I second the motion.
Thank you. The report on the ballot for this item of business has now been received. In accordance with that report, I declare the motion carried. We move on to the ratification and approval of the company's stock option plan. I would request a motion that the stock option plan be approved in the manner set forth in the information circular that was dated August third, 2022.
I move that the shareholders approve PetroTal's stock option plan in the form of resolution set forth on page 10 of the information circular previously made available to PetroTal shareholders in connection with this meeting.
I second the motion.
Thank you. The report on the ballot for this item of business has been received, and in accordance with that report, I declare the motion carried. At this point, we'll pause again, to make question time available to shareholders or proxy holders.

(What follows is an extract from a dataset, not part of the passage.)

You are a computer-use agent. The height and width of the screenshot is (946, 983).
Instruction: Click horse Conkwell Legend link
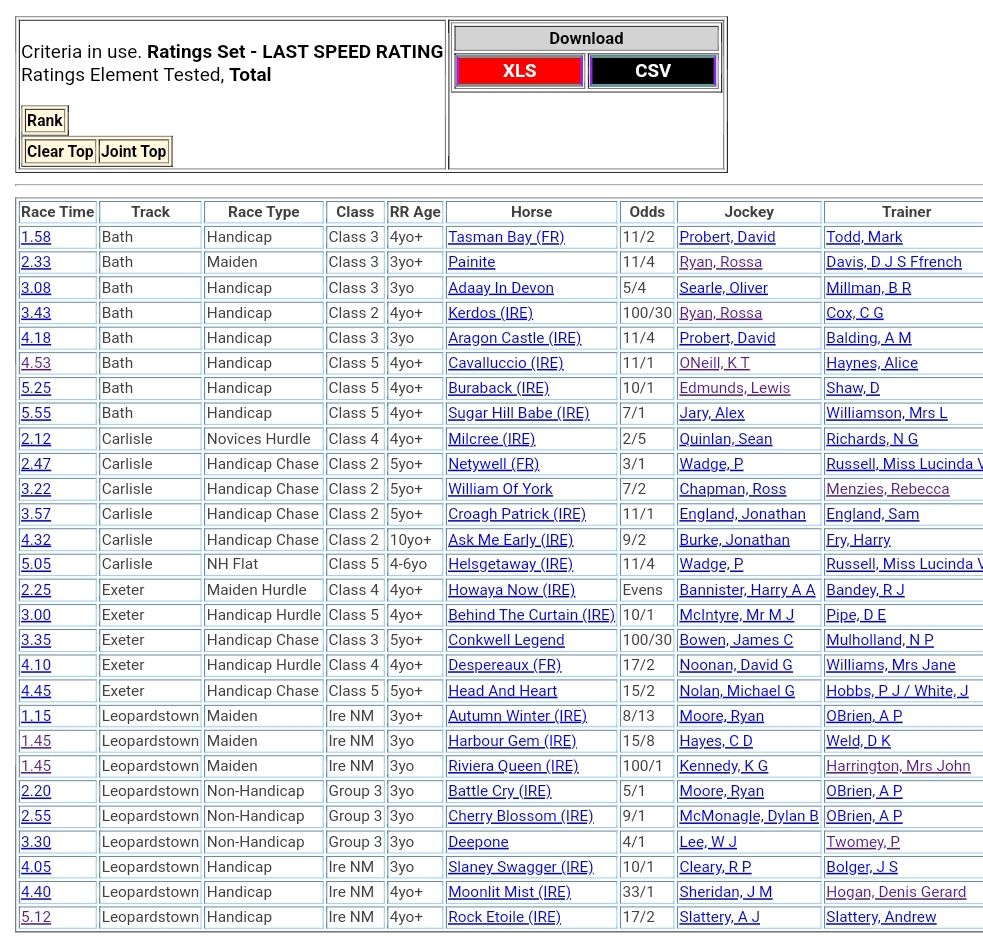tap(506, 640)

No questions as such, Mark.
Okay. That brings us pretty much to the end of the official business of this meeting. Is there any other formal business to be properly brought before this meeting? All right. Any suggestions or more items that have been tabled? Sorry, I'm just asking if any new business has been proposed. I'll take that as a no. As there are no further questions or any new business to come before the meeting, I declare that today's meeting is hereby terminated. Again, on behalf of management, directors, and the employees of the company, I'd like to thank everyone for attending the meeting today. We appreciate the support of our shareholders. Look forward to working to create value for all of you over the course of the year, and again, to your attendance next year.